Ruthenium olefin metathesis catalysts for transformations of renewables.

Olefin metathesis is a metal-catalyzed transformation through which pairs of carbon-carbon double bonds are rearranged allowing simple molecules to easily transform into more complex and precious compounds. The synthesis of a huge number of natural products, polyfunctional biologically active products as well as polymers by olefin metathesis has been achieved to date.1 As petrochemical resources become increasingly scarce and expensive, much research attention has been focused on renewable resources as green alternatives for producing chemicals. Catalytic olefin metathesis is a powerful tool to transform bio-sourced structural motifs, containing carbon–carbon double bonds (e.g. phenylpropenoids, terpenes, unsaturated fatty acid esters), in valuable compounds for the chemical industry. In this view, easy-handling, stable ruthenium-based catalysts supported by N-heterocyclic carbene (NHC) ligands are considered as excellent candidates. The appropriate choice of the NHC ligand architecture is one of the key issues for the development of highly active and selective catalysts.2 The introduction of unsymmetrical NHCs (uNHCs), modulated by different substituents at the nitrogen atoms of the NHC ring, has led to important effects on the reactivity and selectivity of the resulting catalysts, thus allowing for significant advancements in some challenging or specific olefin metathesis reactions.
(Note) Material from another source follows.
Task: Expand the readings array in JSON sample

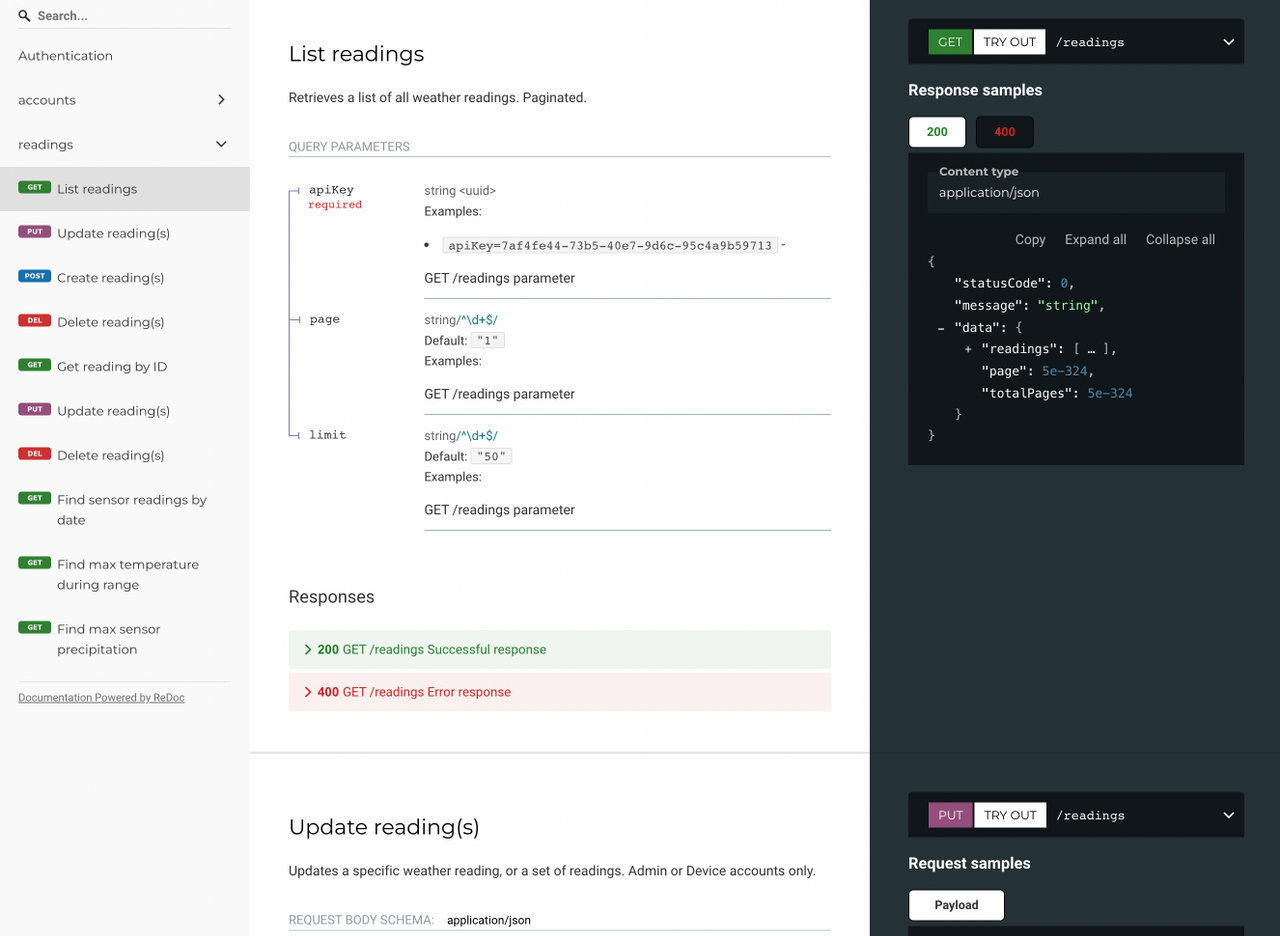Action: (968, 349)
With the aim of increasing catalyst efficiency in olefin metathesis reactions involving renewable substrates of both academic and industrial relevance, herein we report the synthesis and the catalytic behaviour in specific metathesis applications of new ruthenium complexes bearing uNHCs combining different backbone configurations (syn or anti) with N-alkyl/N-aryl substituents of variable bulkiness.